La proposition de créer un Conseil de sécurité économique au sein de l'ONU serait également un moyen pour une meilleure prise en compte des droits de la personne humaine dans le développement économique.

M. Georges Hage a fait observer que cette réflexion sur la mondialisation s'imposait, celle-ci pouvant être la meilleure et la pire des choses. Il s'est interrogé sur les moyens de diminuer le primat de la puissance économique.

M. Roland Blum a souligné la justesse de cette réflexion dans un monde dominé par la puissance américaine. Cependant, les Etats-Unis ont accepté une certaine régulation du commerce mondial avec l'OMC, notamment en jouant le jeu en ce qui concerne l'Organe de règlement des différends, même s'ils ont maintenu, voire renforcé leur arsenal de sanctions unilatérales. Il a espéré que des règles de bonne conduite s'imposeront à tous, dans la mesure où chacun trouvera son intérêt dans un environnement stabilisé, y compris les Etats-Unis.

Le Président Jack Lang a approuvé cette fermeté, tout en soulignant la complexité de la situation actuelle et en récusant toute vision simpliste. En effet, il ne faut pas confondre le débat actuel avec celui de 1992-93 où la question de l'hégémonie américaine était clairement au c_ur du débat. La stratégie américaine est aujourd'hui beaucoup plus subtile, elle ne passe pas par une demande de remise en cause des accords de Marrakech sur ce sujet. L'exception culturelle semble en effet plus un slogan qu'une réalité. Les meilleurs alliés de l'hégémonie culturelle américaine se trouvent bien souvent en Europe : les gouvernements, les corporations et les groupes de production tiennent des discours très fermes mais capitulent au quotidien. Quelle tartufferie ! En témoignent ces films français tournés en langue anglaise ou ces hauts fonctionnaires français trouvant plaisir à utiliser la langue anglaise qu'ils parlent du reste si mal. La France est pourtant l'un des rares pays à résister à l'hégémonie américaine, par sa politique éducative, culturelle ou dans le domaine de la recherche. Mais cette politique doit être consolidée.

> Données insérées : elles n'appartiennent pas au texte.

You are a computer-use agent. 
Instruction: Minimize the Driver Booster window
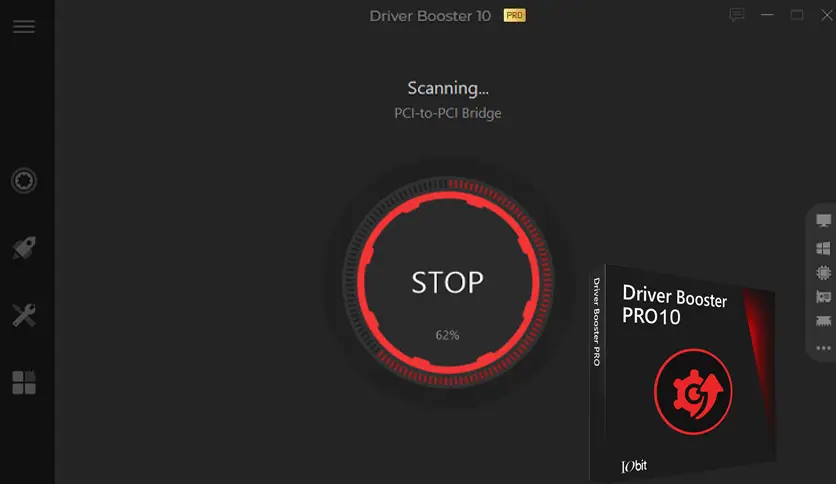[x=767, y=15]
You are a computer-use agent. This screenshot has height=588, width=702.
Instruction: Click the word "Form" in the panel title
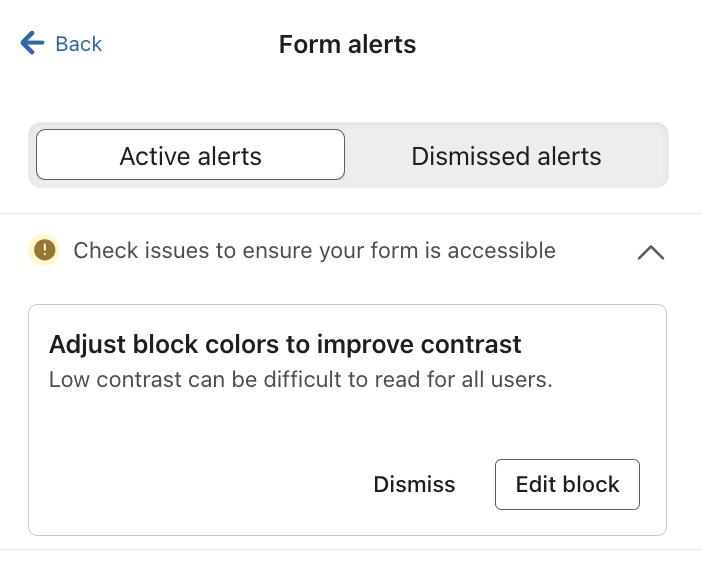coord(305,45)
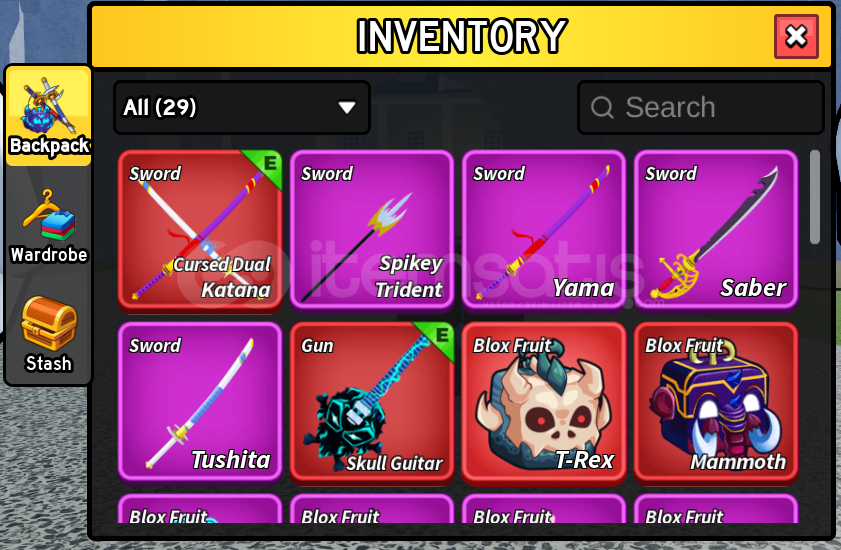Viewport: 841px width, 550px height.
Task: Expand the All (29) filter dropdown
Action: 242,107
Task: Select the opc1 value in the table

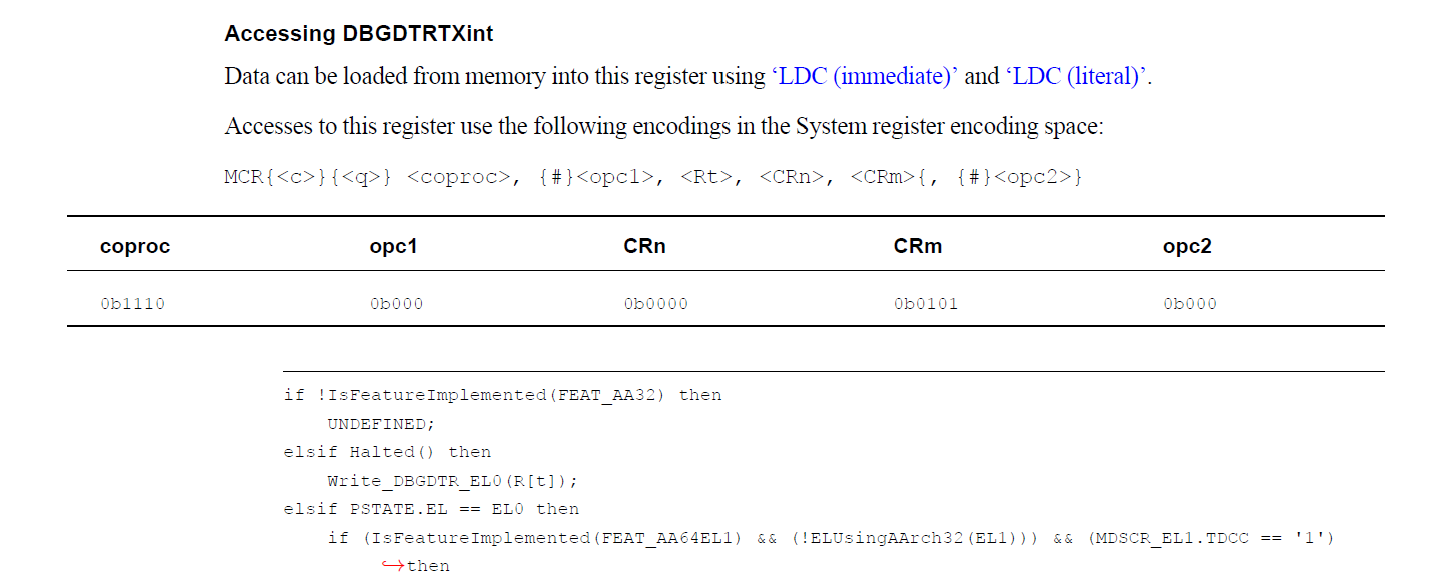Action: (396, 304)
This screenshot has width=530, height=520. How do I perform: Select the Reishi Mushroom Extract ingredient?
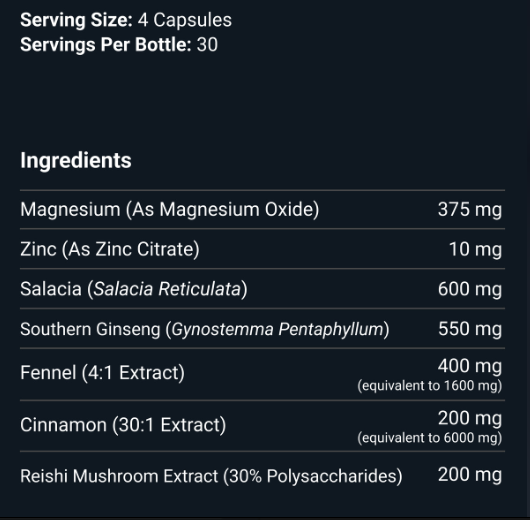[x=211, y=476]

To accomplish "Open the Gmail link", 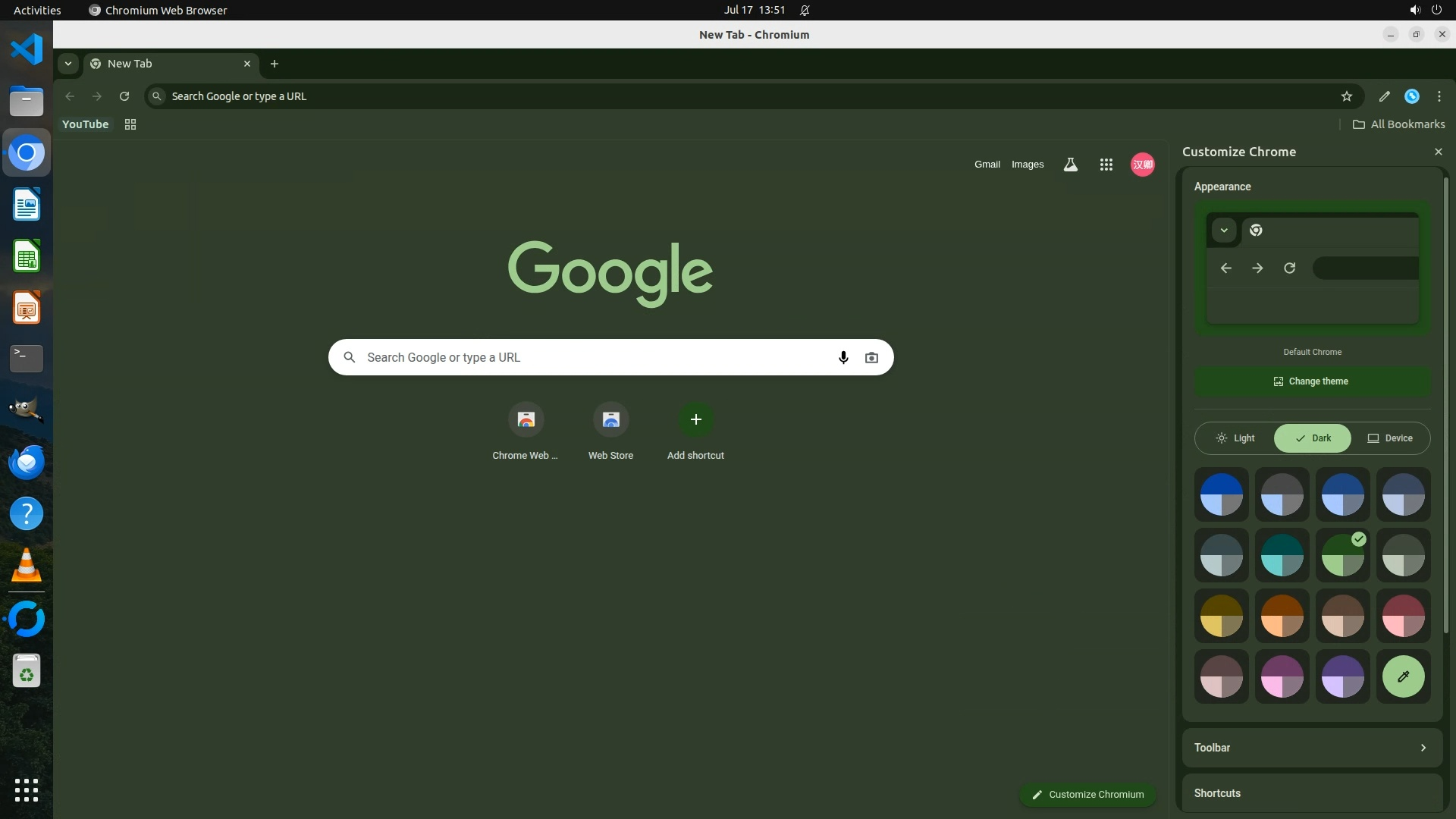I will [x=987, y=165].
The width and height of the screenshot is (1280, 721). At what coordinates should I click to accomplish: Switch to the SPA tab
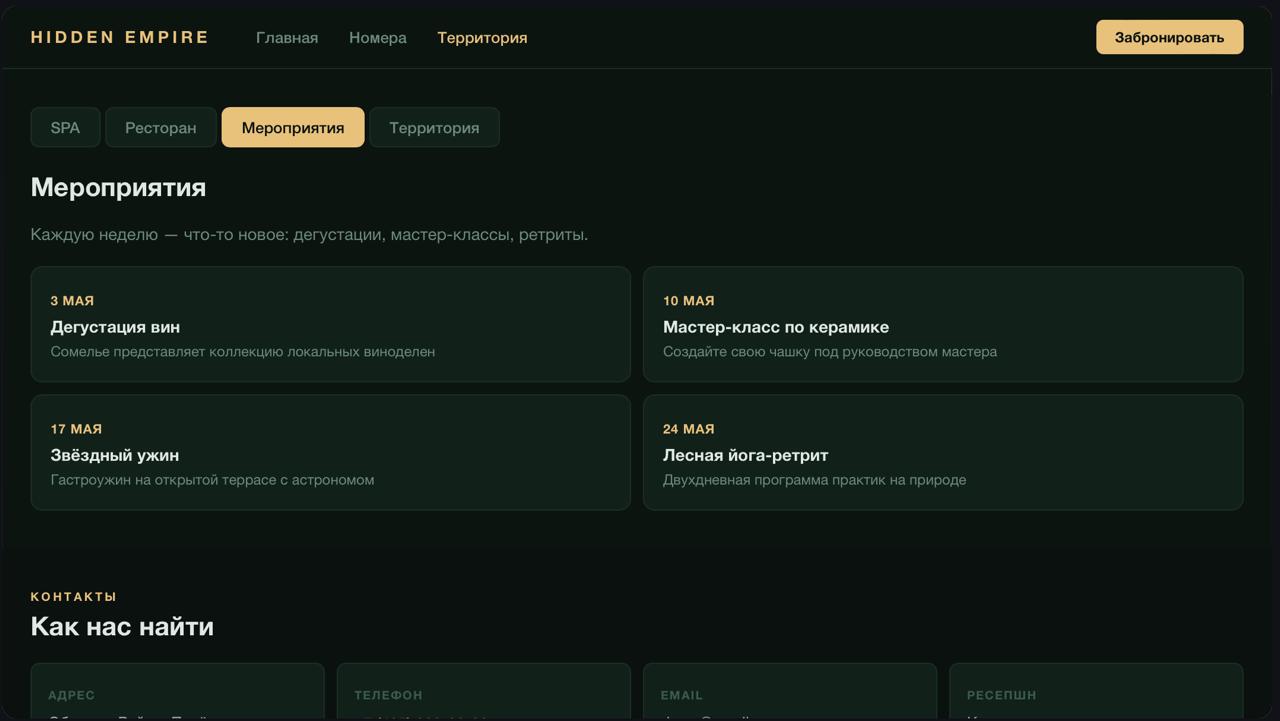click(x=65, y=128)
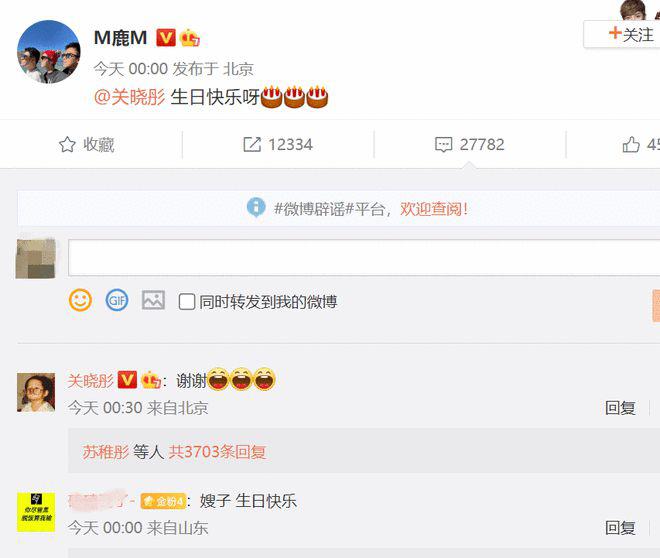Click the +关注 follow button
Viewport: 660px width, 558px height.
624,35
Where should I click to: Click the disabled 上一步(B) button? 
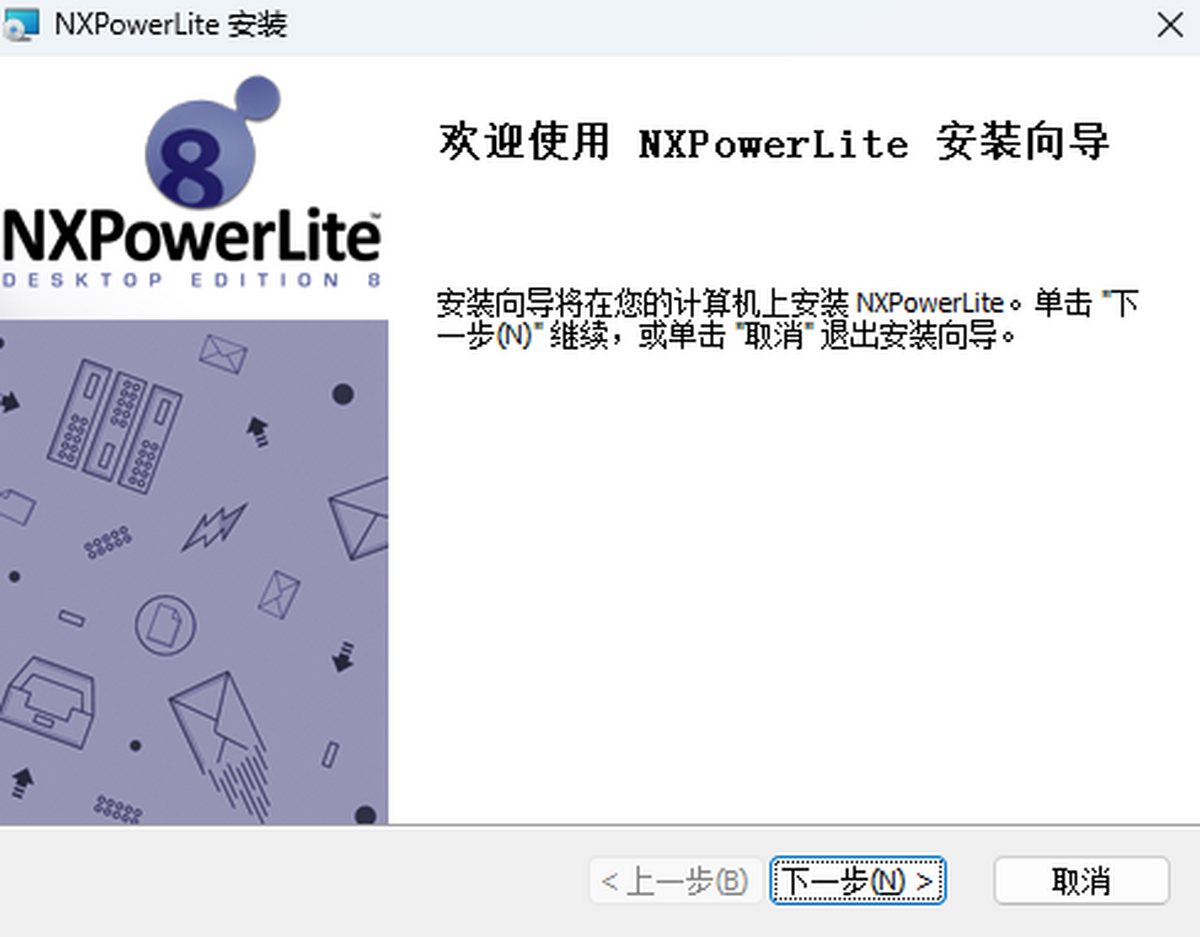[x=674, y=881]

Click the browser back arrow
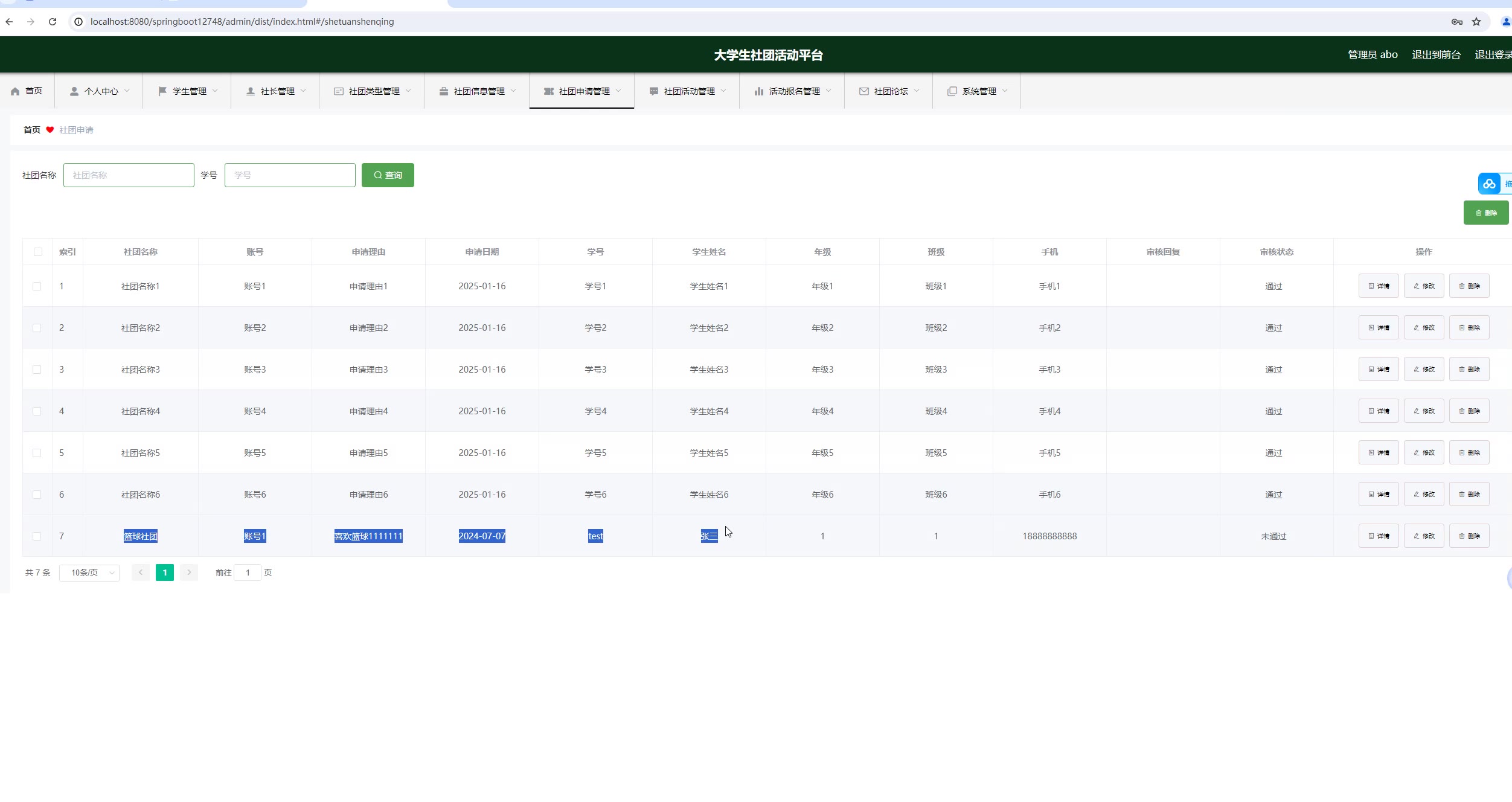[x=9, y=22]
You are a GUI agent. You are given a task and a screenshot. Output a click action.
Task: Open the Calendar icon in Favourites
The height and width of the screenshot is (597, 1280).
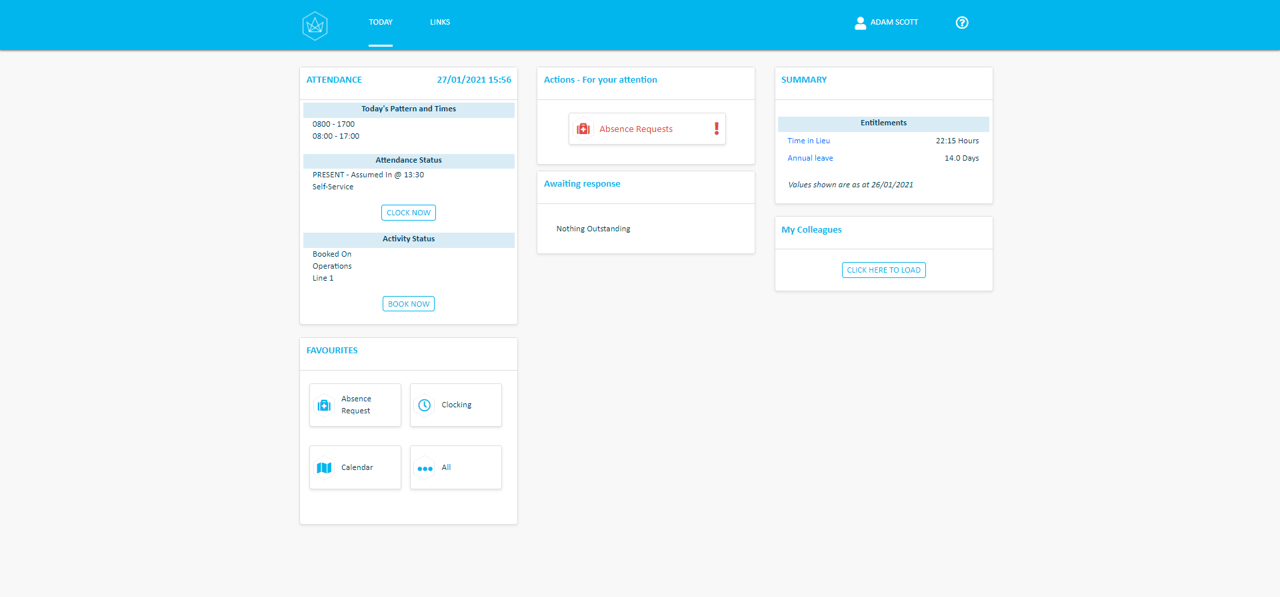tap(324, 467)
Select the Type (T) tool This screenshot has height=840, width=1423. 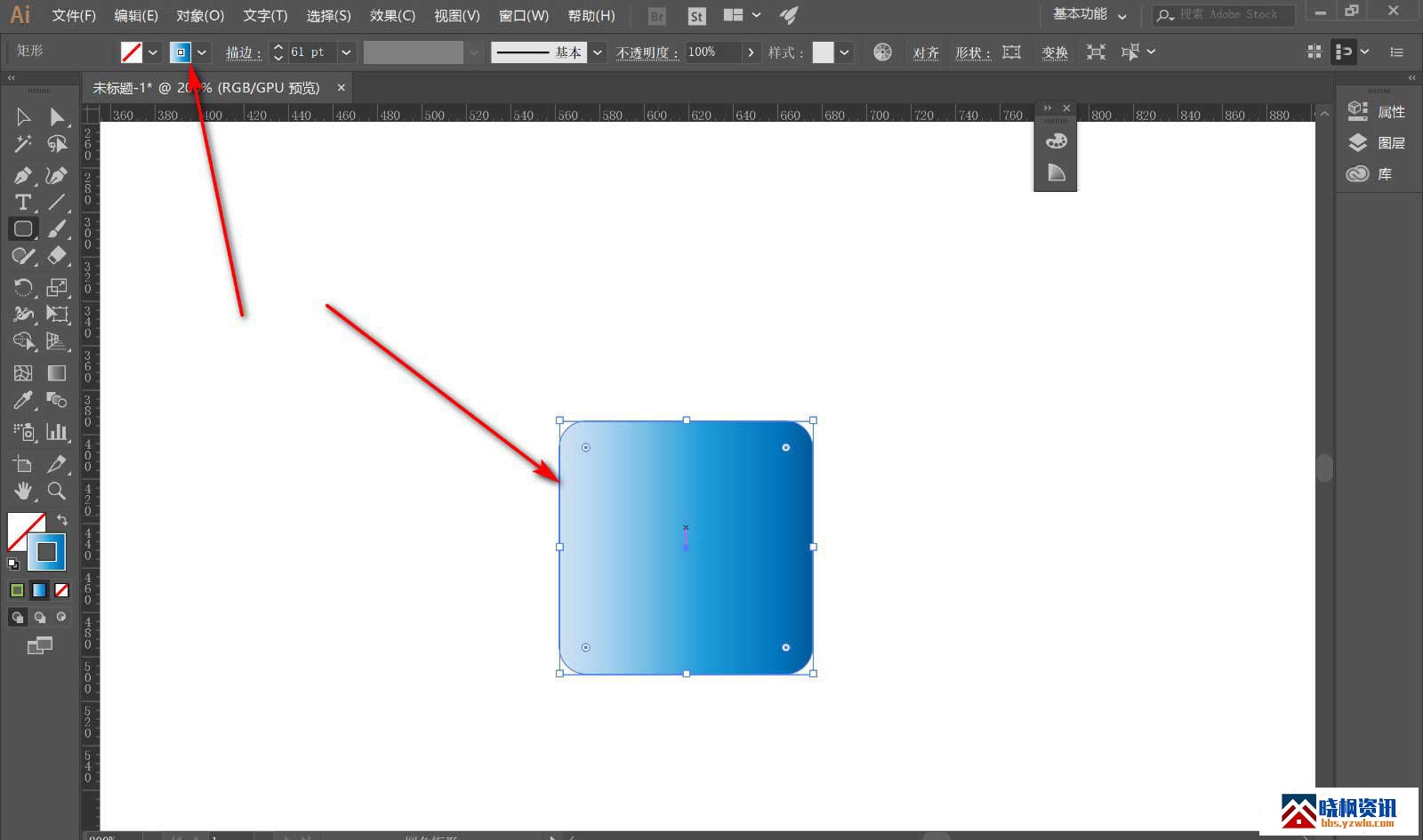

Le Président Jack Lang a précisé que les débats dans le cadre de l'OMC sur ce sujet concerneront uniquement le thème du commerce électronique. Par ce biais, ils peuvent donc avoir une incidence sur le cinéma, mais les intérêts des européens et des américains sont globalement communs, à savoir la lutte contre la piraterie et la protection de la propriété intellectuelle. Ainsi, le vrai débat pourrait se dérouler entre pays riches et pays pauvres. Les Etats-Unis ont tout intérêt à ce que des pays comme le Mexique ou la Corée du Sud n'aient aucune politique de défense de leur identité culturelle propre. Ils ont la même position à l'égard des pays d'Europe centrale et orientale candidats à l'adhésion à l'Union européenne : ces derniers doivent donc savoir que, pour entrer dans l'Union, il leur est indispensable de défendre notre conception de la culture.

En application de l'article 145 du Règlement, la Commission a décidé la publication du présent rapport d'information.

Accord d'investissements avec l'Algérie

La Commission a examiné, sur le rapport de M. Georges Hage, le projet de loi, adopté par le Sénat, autorisant l'approbation d'un accord entre le Gouvernement de la République française et le Gouvernement de la République algérienne démocratique et populaire sur l'encouragement et la protection réciproques des investissements (ensemble un échange de lettres interprétatif) (n° 1198).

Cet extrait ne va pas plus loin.